We launched virtual rehab in a matter of weeks in response to the pandemic. Going forward, we can take advantage of the technology KITE has to monitor people in their homes and make sure the rehab they get is the best possible quality. – Dr. David Alter

More precise rehab regimes

While telerehab for brain injury requires only a video conferencing app and an internet connection, Dr. Alter is looking into how wearables and other home monitors can enhance telerehab for cardiac patients.
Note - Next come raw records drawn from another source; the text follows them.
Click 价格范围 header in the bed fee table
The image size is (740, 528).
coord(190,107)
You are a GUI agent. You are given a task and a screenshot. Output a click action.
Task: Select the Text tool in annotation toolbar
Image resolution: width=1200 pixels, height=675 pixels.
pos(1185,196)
He's researching how to best incorporate everything from wearable fabrics, home heart rate monitors and blood pressure machines so he can offer guidance to other telerehab providers. “We have a lot of technology, but we need to be able to validate that technology scientifically to know that it is providing accurate information,” he says.

For the last three years, Dr. Alter has been leading a team of physicians, kinesiologists, dietitians and others who provide telerehab to patients with heart disease or those who may be at risk of getting it. Through weekly video conferences, they help patients adjust their diet, quit smoking, lower their stress levels and, most of all, exercise. Patients can track their exercise duration and intensity using software that allows the providers to follow their progress.
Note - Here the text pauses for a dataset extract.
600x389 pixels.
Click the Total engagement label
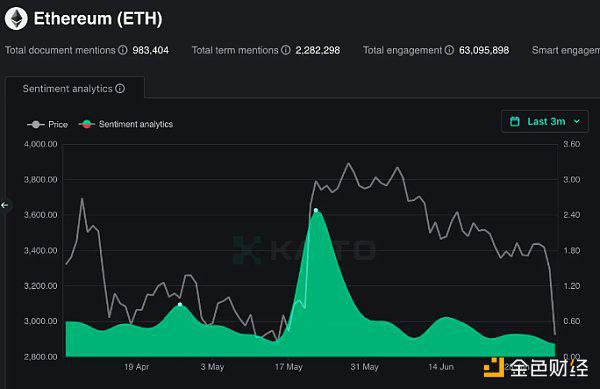point(402,50)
Dr. Alter's research has shown that, thanks to the video lessons, patients feel confident measuring their exercise progress each week, based on their heart rate and the duration and frequency of the exercise. They also know how much easier it is to set up appointments, which helps them keep their rehab going for longer, he notes. Most importantly, telerehab improves people's health. Patients with heart disease who've received telerehab often experience improvements in cardiac fitness, blood pressure, blood sugars, weight and quality of life, with less measurable breathlessness, within as little as three months, as compared to their health status prior to telerehab initiation.

90.3: Percentage of patients in 2019 study who said they would willingly recommend telehrehab


Source: Grand View Research

Adopting telerehab during a pandemic

With COVID-19 now making virtual rehab a must-do, doctors, therapists and others from across the world are turning to KITE for insights. Dr. Mark Bayley, Physiatrist in Chief at UHN, and Medical Director, Toronto Rehab, has spent the last few months researching the adoption of telerehab in the pandemic. He's looking at the barriers patients and providers have faced, including “video fatigue” and people's ability to download rehab-related apps. He wants to find ways to overcome these challenges and better understand in which situations in-person or telerehab is best.

For his own stroke patients, Dr. Bayley sees telemedicine as an important tool for getting a real-world view into a patient's life, which then helps him both care for his patients and find new ways of providing rehab. “If one wants to do a kitchen assessment (a type of assessment to see a stroke patient's everyday level of functioning), I don't have to bring them into my lab. I can watch them go through the routine of preparing lunch in their own environment.”

While telerehab has been around for a while, COVID-19 will only speed up its adoption – and the development of technology to enable this kind of care. In the future, artificial intelligence bots might tell a patient if they're working too hard or if their heart rate is high and they should ease off what they're doing, says Dr. Bayley. Basic video conferencing and even old-fashioned telephone appointments will also become more widespread. Dr. Green has already demonstrated that phone therapy has as many benefits as face-to-face therapy when it comes to treatment of depression and anxiety in neurological patients.

The ultimate goal is not to create a fancy new gadget – it's to provide care in an environment that people are comfortable in, and to remove the stress, time and cost of travel. As Dr. Bayley explains, “We know that when we provide care to people in their own homes, many people will do better.”